The Hester Street Fair’s Humble Beginnings
By now, just about the whole world (or at least all of New York) knows about the Hester Street Fair. But as organizers prepare for their second weekend, it’s worth telling, as Paul Harvey would say, “the rest of the story.” We’ve already heard a lot about the team behind the Fair, including MTV’s SuChin Pak and architect Ron Castellano. But there’s another group that was also instrumental in launching one of the most talked about events the neighborhood has seen in years.
In the 1970’s, the parcel where the Hester Street Fair is now held was padlocked and forgotten by its owner, the Seward Park Co-op, as a security measure during the neighborhood’s “bad ol’ days.” For the next two decades, no one thought very much about it. Then in 2007, Pietro Filardo (a newly elected board member) began to wonder whether it was time to take a new look at the tree-lined lot, right next to the park.
That same year, he got together with another resident, Cynthia Lamb, and a few other shareholders to organize a “Hester lot party.” They cut a rusty old padlock and re-hung the front gate. They got plastic cones to cover up holes in the pavement and tree roots. There was food and a live band (“The JP Bowersock Quintet,” featuring Lamb and her husband). At the event, Filardo invited residents to take part in a contest to come up with ideas for the Hester lot. The results were posted on a local web site, SPBuzz.
A good time was had by all, but not much came of the ideas right away. Then last spring Jac Zagoory, a Seward Park sharehoder, pushed Filardo on the concept of a flea market. Together, they began contacting several existing flea market operators, but there was little interest. A few months later, Filardo and the co-op’s new president (Michael Tumminia) reached out to The Lo-Down. In August, we posted a story publicizing the fact that the cooperative was on the lookout for a flea market operator.
Meanwhile, Pak, Castellano (et al.) were searching without much luck for the right space in the neighborhood for their concept, focused on “the best curated local goods, food and most importantly… the vibrant spirit of the community.” Then Pak heard from her friends at the web site, Tree Hugger, who had seen our story, and thought the Hester Street lot might be just what they were looking for. The rest, as they say, is history.
The other day, I asked Filardo about the Hester Street lot’s curious history. This much is clear. At one time, Hester Street did not dead-end on Essex Street, as it does today. The street was truncated in the 1950’s, when a large number of tenement buildings were condemned to build the sprawling Seward Park Housing complex. Filardo prepared the map below, depicting the immediate area then and now:
Last Saturday, I spoke with an original Seward Park resident, Judi Wind. She moved in on the third day after the cooperative opened in 1960. I asked her whether she recalled the Hester lot ever being used for anything. Wind told me, “no” — it was simply a passageway into the co-op buildings. Due to concerns about muggings and drug dealing, the lot was fenced off. Wind noted the Lower East Side is a whole lot safer today than it was in the 70’s, but also said security cameras (installed a few weeks ago) were obviously not an option back then.

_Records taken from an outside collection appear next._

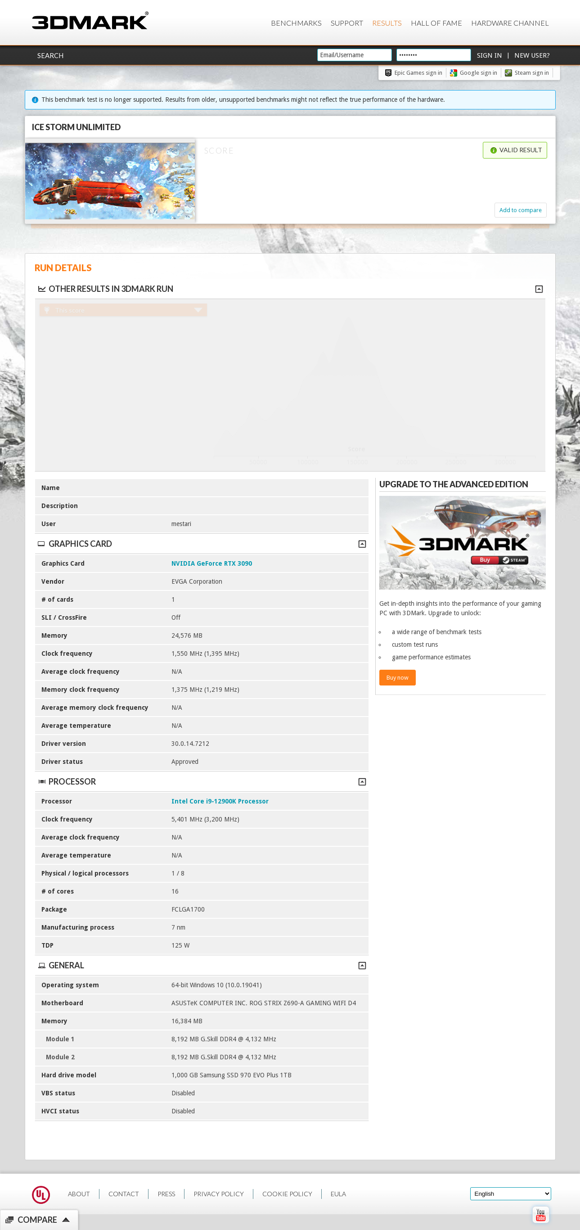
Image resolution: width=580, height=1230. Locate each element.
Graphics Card (202, 544)
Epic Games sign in (418, 72)
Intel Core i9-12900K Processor (220, 801)
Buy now (398, 677)
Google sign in (478, 72)
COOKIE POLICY (287, 1194)
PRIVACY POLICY (218, 1194)
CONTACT (123, 1194)
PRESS (166, 1194)
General (202, 965)
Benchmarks (296, 22)
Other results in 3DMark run (105, 289)
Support (347, 22)
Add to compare (520, 210)
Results (387, 22)
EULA (338, 1194)
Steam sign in (532, 72)
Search (50, 55)
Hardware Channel (510, 22)
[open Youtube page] (540, 1225)
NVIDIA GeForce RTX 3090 (211, 563)
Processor (202, 781)
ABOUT (79, 1194)
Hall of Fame (436, 22)
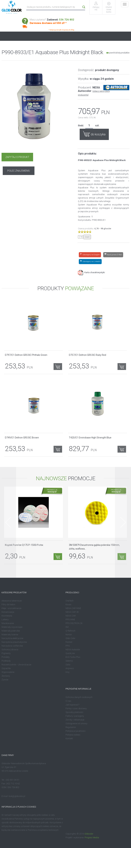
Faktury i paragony (75, 715)
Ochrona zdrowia (10, 649)
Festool (69, 642)
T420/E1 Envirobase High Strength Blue (90, 437)
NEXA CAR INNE (73, 608)
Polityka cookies (73, 734)
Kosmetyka (7, 615)
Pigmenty (6, 653)
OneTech (70, 600)
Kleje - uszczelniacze (11, 608)
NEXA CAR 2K (72, 612)
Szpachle (6, 668)
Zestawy (6, 676)
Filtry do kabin (8, 604)
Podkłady (6, 661)
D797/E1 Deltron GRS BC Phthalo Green (26, 355)
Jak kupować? (72, 704)
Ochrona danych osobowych (79, 697)
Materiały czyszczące (12, 627)
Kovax (68, 604)
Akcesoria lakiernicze (12, 600)
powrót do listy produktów (117, 52)
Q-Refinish (70, 630)
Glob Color (70, 638)
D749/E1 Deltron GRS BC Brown (22, 437)
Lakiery (5, 619)
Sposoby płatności (74, 712)
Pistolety (6, 657)
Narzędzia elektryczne (12, 638)
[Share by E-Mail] (113, 254)
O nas (68, 700)
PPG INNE (70, 619)
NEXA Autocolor (73, 649)
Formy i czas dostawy (76, 708)
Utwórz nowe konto (109, 9)
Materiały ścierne (10, 634)
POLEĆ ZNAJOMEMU (50, 157)
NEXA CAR (71, 615)
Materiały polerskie (11, 630)
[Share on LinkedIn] (90, 261)
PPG (68, 645)
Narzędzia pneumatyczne (14, 642)
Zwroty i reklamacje (75, 719)
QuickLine (70, 653)
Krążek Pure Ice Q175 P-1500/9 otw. (24, 545)
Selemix (69, 661)
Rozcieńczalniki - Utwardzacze (16, 664)
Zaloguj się (96, 8)
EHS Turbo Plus (73, 657)
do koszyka (94, 133)
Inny (67, 672)
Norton (69, 634)
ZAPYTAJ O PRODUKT (17, 157)
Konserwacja (8, 612)
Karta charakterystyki (91, 272)
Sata (68, 664)
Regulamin (71, 727)
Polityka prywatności (75, 731)
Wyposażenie (8, 672)
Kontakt (69, 738)
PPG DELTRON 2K (74, 623)
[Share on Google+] (90, 254)
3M (67, 627)
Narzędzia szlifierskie (12, 645)
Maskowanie (8, 623)
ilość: (81, 125)
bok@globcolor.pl (17, 796)
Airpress (70, 668)
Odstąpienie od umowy (76, 723)
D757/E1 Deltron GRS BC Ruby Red (87, 355)
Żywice (5, 679)
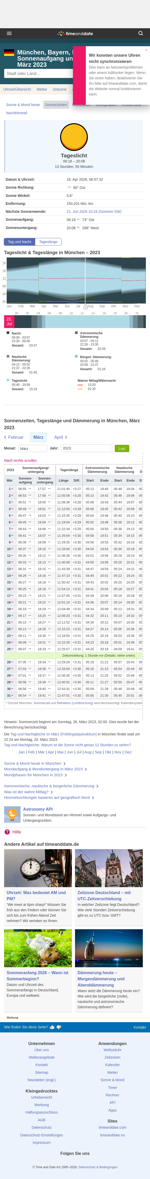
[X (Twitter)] (66, 1163)
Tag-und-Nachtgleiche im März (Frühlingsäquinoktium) (54, 734)
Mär (41, 752)
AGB (41, 1120)
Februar (16, 437)
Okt (108, 752)
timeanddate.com (112, 1127)
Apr (51, 752)
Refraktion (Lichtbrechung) (75, 703)
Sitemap (41, 1072)
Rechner (112, 1095)
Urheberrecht (41, 1097)
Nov (117, 752)
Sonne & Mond (113, 1080)
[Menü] (9, 33)
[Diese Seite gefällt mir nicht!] (59, 1027)
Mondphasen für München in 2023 (33, 775)
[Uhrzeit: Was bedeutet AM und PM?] (38, 887)
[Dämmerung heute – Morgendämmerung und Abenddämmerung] (109, 970)
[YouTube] (92, 1163)
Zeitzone (60, 89)
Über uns (41, 1050)
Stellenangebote (41, 1057)
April (58, 437)
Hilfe (16, 832)
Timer (112, 1088)
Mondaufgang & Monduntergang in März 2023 (43, 769)
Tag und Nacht (19, 242)
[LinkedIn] (75, 1163)
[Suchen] (141, 33)
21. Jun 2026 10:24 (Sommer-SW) (94, 211)
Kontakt (140, 1027)
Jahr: (55, 448)
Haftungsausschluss (41, 1112)
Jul (78, 752)
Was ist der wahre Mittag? (26, 792)
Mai (60, 752)
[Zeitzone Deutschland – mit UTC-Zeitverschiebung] (109, 885)
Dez (128, 752)
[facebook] (57, 1163)
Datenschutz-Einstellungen (41, 1135)
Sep (98, 752)
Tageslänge (48, 242)
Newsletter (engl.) (41, 1080)
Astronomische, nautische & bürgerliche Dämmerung (49, 786)
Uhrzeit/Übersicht (17, 89)
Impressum (41, 1142)
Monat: (10, 448)
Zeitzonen (112, 1057)
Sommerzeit (42, 703)
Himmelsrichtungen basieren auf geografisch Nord (47, 797)
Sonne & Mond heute (23, 105)
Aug (88, 752)
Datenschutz (42, 1127)
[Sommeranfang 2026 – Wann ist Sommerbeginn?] (38, 965)
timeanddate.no (112, 1135)
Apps (112, 1110)
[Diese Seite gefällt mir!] (52, 1027)
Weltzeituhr (112, 1050)
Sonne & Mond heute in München (32, 763)
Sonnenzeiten (56, 105)
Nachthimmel (16, 113)
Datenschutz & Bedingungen (97, 1167)
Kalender (112, 1065)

This past weekend, Filardo and Tumminia were obviously pleased the Fair has gotten off to such a good start. For several years, businesses have been trying to figure out how to recapture the “bargain district’s” magic, enticing shoppers to come downtown.
On Saturday, the streets around Seward Park were filled with people who seldom venture below Houston, much less below Delancey. If the pattern continues this weekend and beyond, the Hester Street Fair could be a major asset to the neighborhood.